A clinical model of androgen effects on bone tissue is represented by the cohort of men undergoing therapeutic orchiectomy for the treatment of prostate cancer or sexual delinquency. In 12 men of the latter group, bone mineral density of the lumbar spine decreased after bilateral orchiectomy (Stepan etal. 1989). Corresponding effects were seen in men treated with surgical or chemical castration for prostate cancer; as a consequence, osteoporotic fractures were significantly increased in comparison to controls (14% vs. 1%) (Daniell 1997; 2000). This has been recently confirmed by a study involving 429 men who underwent bilateral orchiectomy for treatment of prostate cancer. Fractures were ascertained from medical records and compared with expected numbers based on local incidence rates; this demonstrated a three-fold increase of fractures accounted for by moderate trauma of the hip, spine and distal forearm, locations traditionally linked with osteoporosis (Melton etal. 2003). The administration of long-acting GnRH agonists, which has been used for treatment of benign prostate hyperplasia has similar effects (Goldray et al. 1993). Inhibition of 5a-reductase by finasteride for benign prostate hyperplasia led to significantly decreased levels of dihydrotestosterone, but did not result in any changes of bone metabolism or density (Tollin et al. 1996). Also the inhibition of both 5a-reductase isoforms, which is not effected by finasteride but the new substance dutasteride, has no consequence on bone tissue (but an elevated incidence of impotence, decreased libido, ejaculation disorders and gynaecomas-tia were observed in large, randomized, double-blind clinical trials involving 5655 men) (Andriole and Kirby 2003). This points out that testosterone and its metabolite estradiol are sufficient for maintenance of bone tissue, but not the 5a-reduction metabolite dihydrotestosterone.

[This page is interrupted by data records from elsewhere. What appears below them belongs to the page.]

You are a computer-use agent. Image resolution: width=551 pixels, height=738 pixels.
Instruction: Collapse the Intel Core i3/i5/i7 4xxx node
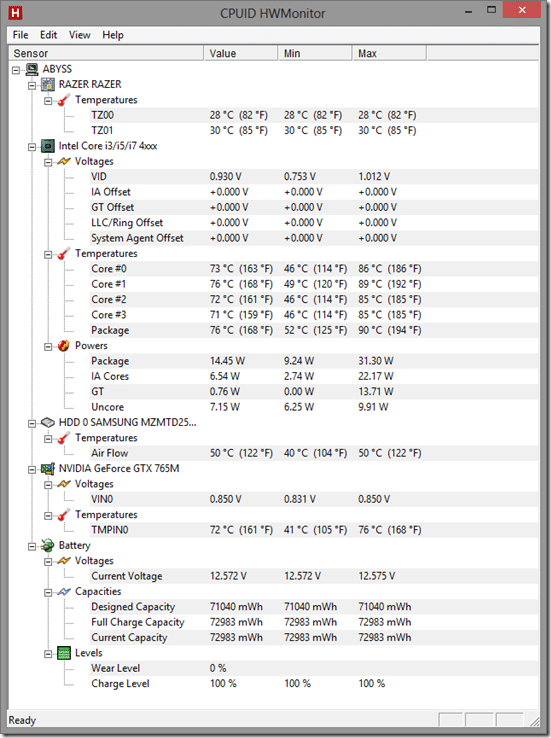coord(32,147)
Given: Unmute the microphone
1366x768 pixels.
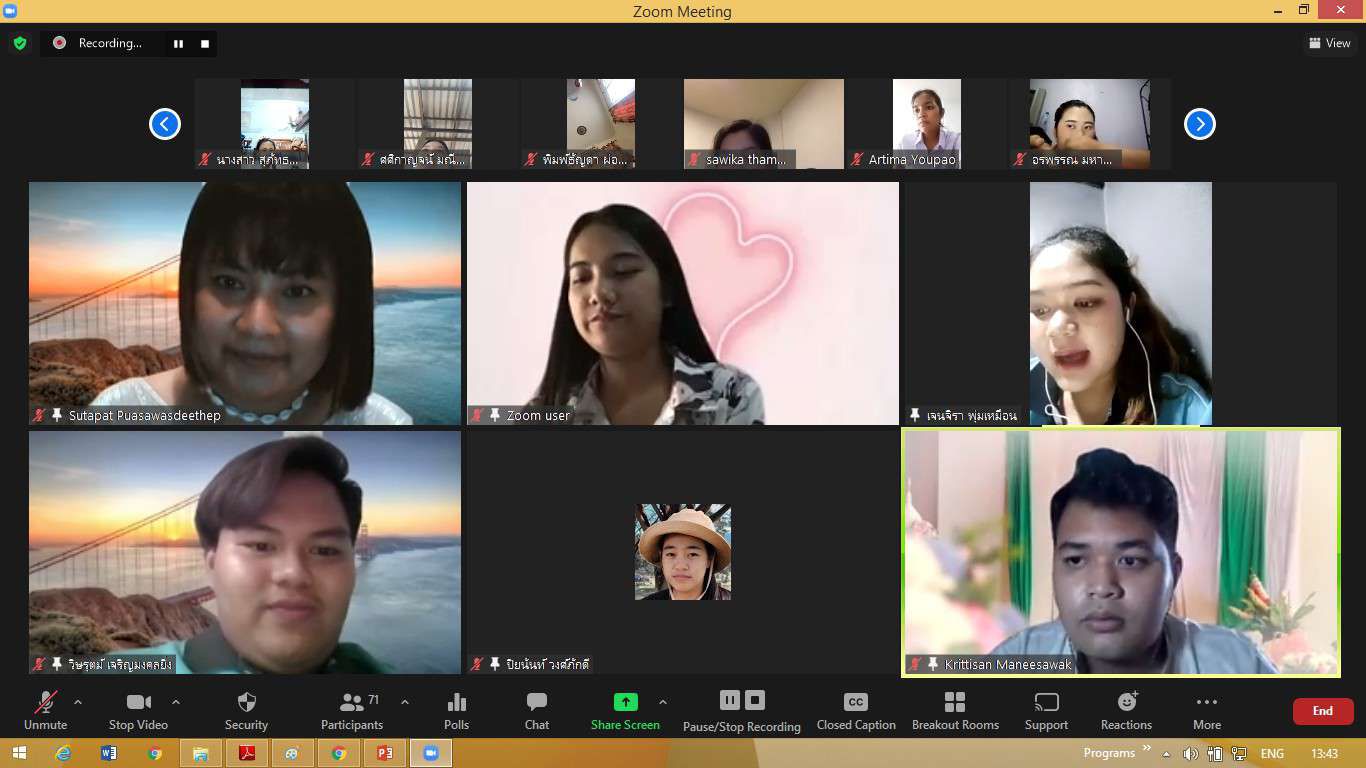Looking at the screenshot, I should tap(45, 710).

In patients with androgen insensitivity, the effects observed in ARKO mice (see above) are confirmed. In patients with this rare condition, cortical bone mineral density is markedly lower than in normal male controls but similar to that of age-matched women (Bertelloni et al. 1998; Marcus et al. 2000; Zachman et al. 1986).

The majority of men with defective androgen action, however, present with other diagnoses: with primary hypogonadism due to Klinefelter syndrome or a condition after testicular tumors and men with secondary hypogonadism due to Kallmann syndrome, idiopathic hypogonadotropic hypogonadism, pituitary disorders of various kinds or late-onset hypogonadism (Behre etal. 2000). A marked decrease in bone density in comparison to controls is seen all these patient groups, but especially in those men with secondary hypogonadism as demonstrated by a large study involving 156 newly diagnosed untreated hypogonadal men (62 men with primary and 94 men with secondary hypogonadism) and 224 healthy controls aged 18 to 91 years. This is due to those men within a group of secondary hypogonadal patients with a congenital disorder ofgonadotropin secretion causing impaired bone maturation during puberty (Zitzmann etal. 2002). An earlier report in a smaller cohort showed similar results (Behre et al. 1997). Bone density declines with decreasing total testosterone concentrations in a non-linear fashion, with a four to five-fold larger reduction for each nanomole-per-liter decrement in total testosterone in the hypogonadal range (<12 nmol/L) compared with the eugonadal range (Zitzmann et al. 2002). This is expressed in the non-linear association model demonstrated by Fig. 7.2 and suggests that hypogonadism does not present a uniform condition, but that androgen effects on bone tissue are still distinctly measurable depending on the androgen concentration, albeit below the eugonadal range. This is corroborated by findings of treatment effects which strongly depend on initial testosterone concentrations (see below).